● **Given problem**
Retype all of the entries below line for line, leaving every character unchanged.
_ _ _ _ _ _ _
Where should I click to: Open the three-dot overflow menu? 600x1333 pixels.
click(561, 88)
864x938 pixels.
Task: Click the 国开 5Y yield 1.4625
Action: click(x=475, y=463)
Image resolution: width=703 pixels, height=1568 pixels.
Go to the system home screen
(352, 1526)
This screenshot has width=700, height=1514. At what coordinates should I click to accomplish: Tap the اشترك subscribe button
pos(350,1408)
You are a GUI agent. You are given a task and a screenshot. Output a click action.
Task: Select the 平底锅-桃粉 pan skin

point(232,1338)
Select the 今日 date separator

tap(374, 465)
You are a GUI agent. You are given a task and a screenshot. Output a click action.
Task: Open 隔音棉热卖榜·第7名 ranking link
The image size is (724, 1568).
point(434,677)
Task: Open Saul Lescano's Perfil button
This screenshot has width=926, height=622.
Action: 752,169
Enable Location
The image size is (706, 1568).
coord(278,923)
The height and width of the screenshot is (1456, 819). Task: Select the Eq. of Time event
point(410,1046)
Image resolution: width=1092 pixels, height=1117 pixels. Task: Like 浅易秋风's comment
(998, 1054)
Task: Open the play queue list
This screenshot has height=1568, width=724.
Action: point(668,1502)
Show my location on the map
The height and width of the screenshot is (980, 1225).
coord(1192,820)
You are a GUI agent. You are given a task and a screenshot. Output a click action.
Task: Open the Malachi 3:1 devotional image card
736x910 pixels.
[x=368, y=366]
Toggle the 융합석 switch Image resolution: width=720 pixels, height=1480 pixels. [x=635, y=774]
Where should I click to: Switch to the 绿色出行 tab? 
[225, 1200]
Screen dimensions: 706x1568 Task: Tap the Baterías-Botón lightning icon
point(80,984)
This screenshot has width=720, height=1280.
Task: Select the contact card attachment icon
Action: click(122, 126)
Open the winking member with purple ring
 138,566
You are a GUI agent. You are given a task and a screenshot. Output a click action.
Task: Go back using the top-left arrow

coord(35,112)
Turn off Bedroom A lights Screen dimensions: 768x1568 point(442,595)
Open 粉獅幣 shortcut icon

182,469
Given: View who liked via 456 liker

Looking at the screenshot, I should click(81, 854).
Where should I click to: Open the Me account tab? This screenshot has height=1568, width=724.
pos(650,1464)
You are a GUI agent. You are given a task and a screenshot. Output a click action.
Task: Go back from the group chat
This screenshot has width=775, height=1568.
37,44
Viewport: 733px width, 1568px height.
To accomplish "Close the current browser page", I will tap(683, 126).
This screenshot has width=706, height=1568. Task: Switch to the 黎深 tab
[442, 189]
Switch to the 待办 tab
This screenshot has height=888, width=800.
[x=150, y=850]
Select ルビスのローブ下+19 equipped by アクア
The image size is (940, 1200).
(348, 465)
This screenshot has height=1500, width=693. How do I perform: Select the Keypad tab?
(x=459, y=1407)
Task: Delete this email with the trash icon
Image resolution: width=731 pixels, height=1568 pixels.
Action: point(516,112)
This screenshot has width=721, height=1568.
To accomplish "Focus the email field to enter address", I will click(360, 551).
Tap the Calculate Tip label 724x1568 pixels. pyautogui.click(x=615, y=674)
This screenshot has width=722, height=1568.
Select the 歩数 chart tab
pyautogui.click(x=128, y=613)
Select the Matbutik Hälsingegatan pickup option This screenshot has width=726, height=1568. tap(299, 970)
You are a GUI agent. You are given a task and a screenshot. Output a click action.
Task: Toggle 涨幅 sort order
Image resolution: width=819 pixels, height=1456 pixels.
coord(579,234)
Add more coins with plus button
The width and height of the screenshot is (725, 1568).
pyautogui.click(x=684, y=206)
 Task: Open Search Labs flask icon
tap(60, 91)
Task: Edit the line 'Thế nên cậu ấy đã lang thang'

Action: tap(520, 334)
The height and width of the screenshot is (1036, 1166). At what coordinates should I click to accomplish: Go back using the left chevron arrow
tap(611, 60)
_ _ _ _ _ _ _
● **Answer for the task**
Where should I click to: Open the three-dot overflow menu? 600x1333 pixels.
click(561, 88)
864x938 pixels.
Task: Click the 国开 5Y yield 1.4625
Action: click(x=475, y=463)
Image resolution: width=703 pixels, height=1568 pixels.
Go to the system home screen
(352, 1526)
This screenshot has width=700, height=1514. At what coordinates should I click to accomplish: Tap the اشترك subscribe button
pos(350,1408)
You are a GUI agent. You are given a task and a screenshot. Output a click action.
Task: Select the 平底锅-桃粉 pan skin

point(232,1338)
Select the 今日 date separator

tap(374, 465)
You are a GUI agent. You are given a task and a screenshot. Output a click action.
Task: Open 隔音棉热卖榜·第7名 ranking link
The image size is (724, 1568).
point(434,677)
Task: Open Saul Lescano's Perfil button
This screenshot has width=926, height=622.
Action: 752,169
Enable Location
The image size is (706, 1568).
coord(278,923)
The height and width of the screenshot is (1456, 819). Task: Select the Eq. of Time event
point(410,1046)
Image resolution: width=1092 pixels, height=1117 pixels. Task: Like 浅易秋风's comment
(998, 1054)
Task: Open the play queue list
This screenshot has height=1568, width=724.
Action: point(668,1502)
Show my location on the map
The height and width of the screenshot is (980, 1225).
coord(1192,820)
You are a GUI agent. You are given a task and a screenshot. Output a click action.
Task: Open the Malachi 3:1 devotional image card
736x910 pixels.
[x=368, y=366]
Toggle the 융합석 switch Image resolution: width=720 pixels, height=1480 pixels. [x=635, y=774]
Where should I click to: Switch to the 绿色出行 tab? 
[225, 1200]
Screen dimensions: 706x1568 Task: Tap the Baterías-Botón lightning icon
point(80,984)
This screenshot has width=720, height=1280.
Task: Select the contact card attachment icon
Action: click(122, 126)
Open the winking member with purple ring
 138,566
You are a GUI agent. You are given a task and a screenshot. Output a click action.
Task: Go back using the top-left arrow

coord(35,112)
Turn off Bedroom A lights Screen dimensions: 768x1568 point(442,595)
Open 粉獅幣 shortcut icon

182,469
Given: View who liked via 456 liker

Looking at the screenshot, I should click(81, 854).
Where should I click to: Open the Me account tab? This screenshot has height=1568, width=724.
pos(650,1464)
You are a GUI agent. You are given a task and a screenshot. Output a click action.
Task: Go back from the group chat
This screenshot has width=775, height=1568.
37,44
Viewport: 733px width, 1568px height.
To accomplish "Close the current browser page", I will tap(683, 126).
This screenshot has width=706, height=1568. Task: Switch to the 黎深 tab
[442, 189]
Switch to the 待办 tab
This screenshot has height=888, width=800.
[x=150, y=850]
Select ルビスのローブ下+19 equipped by アクア
The image size is (940, 1200).
(348, 465)
This screenshot has height=1500, width=693. How do I perform: Select the Keypad tab?
(x=459, y=1407)
Task: Delete this email with the trash icon
Image resolution: width=731 pixels, height=1568 pixels.
Action: point(516,112)
This screenshot has width=721, height=1568.
To accomplish "Focus the email field to enter address", I will click(360, 551).
Tap the Calculate Tip label 724x1568 pixels. pyautogui.click(x=615, y=674)
This screenshot has width=722, height=1568.
Select the 歩数 chart tab
pyautogui.click(x=128, y=613)
Select the Matbutik Hälsingegatan pickup option This screenshot has width=726, height=1568. tap(299, 970)
You are a GUI agent. You are given a task and a screenshot. Output a click action.
Task: Toggle 涨幅 sort order
Image resolution: width=819 pixels, height=1456 pixels.
coord(579,234)
Add more coins with plus button
The width and height of the screenshot is (725, 1568).
pyautogui.click(x=684, y=206)
 Task: Open Search Labs flask icon
tap(60, 91)
Task: Edit the line 'Thế nên cậu ấy đã lang thang'

Action: tap(520, 334)
The height and width of the screenshot is (1036, 1166). At what coordinates should I click to accomplish: Go back using the left chevron arrow
tap(611, 60)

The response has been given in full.